Their analysis showed that the subjects’ performance in the endurance tests determined their mortality risk in the coming years, not their weight. In fact, the unfit people had twice the risk of dying as the fit people, regardless of their weight. Overweight and obese people who were fit had the same mortality risks as fit participants who were normal weight.
In a nutshell A thin unfit person is twice as likely to die as an obese fit person. This is great news to those who have struggled much of their lives, unsuccessfully, to lose weight. As long as they keep exercising, they can expect to live a longer, healthier life.
A big downside to the study was that the majority of subjects were men, so we can’t say for sure how the results apply to women. Also, it would be interesting to look at a study like this in relation to diabetes, cancer, high blood pressure, Hashimoto’s hypothyroidism, and other chronic health risks.
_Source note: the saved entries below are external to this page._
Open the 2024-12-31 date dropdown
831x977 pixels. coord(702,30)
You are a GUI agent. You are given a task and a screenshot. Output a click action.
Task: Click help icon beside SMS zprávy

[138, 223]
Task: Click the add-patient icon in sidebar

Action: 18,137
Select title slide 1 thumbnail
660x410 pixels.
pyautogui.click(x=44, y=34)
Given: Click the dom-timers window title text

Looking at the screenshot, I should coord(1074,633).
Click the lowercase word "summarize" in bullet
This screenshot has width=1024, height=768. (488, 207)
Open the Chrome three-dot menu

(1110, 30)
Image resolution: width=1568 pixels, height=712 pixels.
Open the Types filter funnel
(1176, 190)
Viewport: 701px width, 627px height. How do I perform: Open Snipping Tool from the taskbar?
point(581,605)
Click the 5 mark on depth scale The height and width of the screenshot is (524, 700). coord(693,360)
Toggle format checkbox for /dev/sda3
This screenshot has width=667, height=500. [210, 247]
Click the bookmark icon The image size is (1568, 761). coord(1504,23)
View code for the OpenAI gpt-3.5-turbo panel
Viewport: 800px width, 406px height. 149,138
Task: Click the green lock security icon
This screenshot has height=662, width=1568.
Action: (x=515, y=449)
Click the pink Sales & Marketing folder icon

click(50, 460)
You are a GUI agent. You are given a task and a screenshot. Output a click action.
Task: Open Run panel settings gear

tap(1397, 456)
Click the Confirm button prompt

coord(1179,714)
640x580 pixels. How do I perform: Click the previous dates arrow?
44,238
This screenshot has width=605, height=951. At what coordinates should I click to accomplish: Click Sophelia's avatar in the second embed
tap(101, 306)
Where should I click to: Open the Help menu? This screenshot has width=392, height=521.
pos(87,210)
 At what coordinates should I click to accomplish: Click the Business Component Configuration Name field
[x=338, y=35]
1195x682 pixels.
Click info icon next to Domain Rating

The researchers only looked at length of life and not occurrence of disease.
So what does being fit look like?
Fortunately, enjoying these benefits of being fit does not require you to be a warrior at the gym or at Crossfit. In fact, in functional medicine we know that over exercising (which varies from person to person) is a great way to tax your health. If you are working to manage your Hashimoto’s hypothyroidism, exercising excessively may work against you and cause your symptoms to worsen. It’s important to exercise in a way that is appropriate for your health.
Most of the “fit” study participants were evaluated for an average of eight to 12 minutes on a treadmill. This falls in line with federal guidelines that suggest as little as two and a half hours of exercise a week, which can be done in increments as short as 10 minutes at a time, qualify you as fit.
Ways to meet those weekly goals can include parking far enough away from your destination that you have to walk 10 minutes to reach it, using a standing or stationary bike desk at work, and taking regular brisk walks.
People with Hashimoto’s hypothyroidism may find they benefit from adding in regular walks, swims, and bike rides.
Exercise is about much more than living longer when you have Hashimoto’s hypothyroidism
The promise of a longer life does not actually provide much motivation for many people, especially those who are younger. Instead, it’s important to look at other benefits of regular exercise, such as better managing your Hashimoto’s hypothyroidism.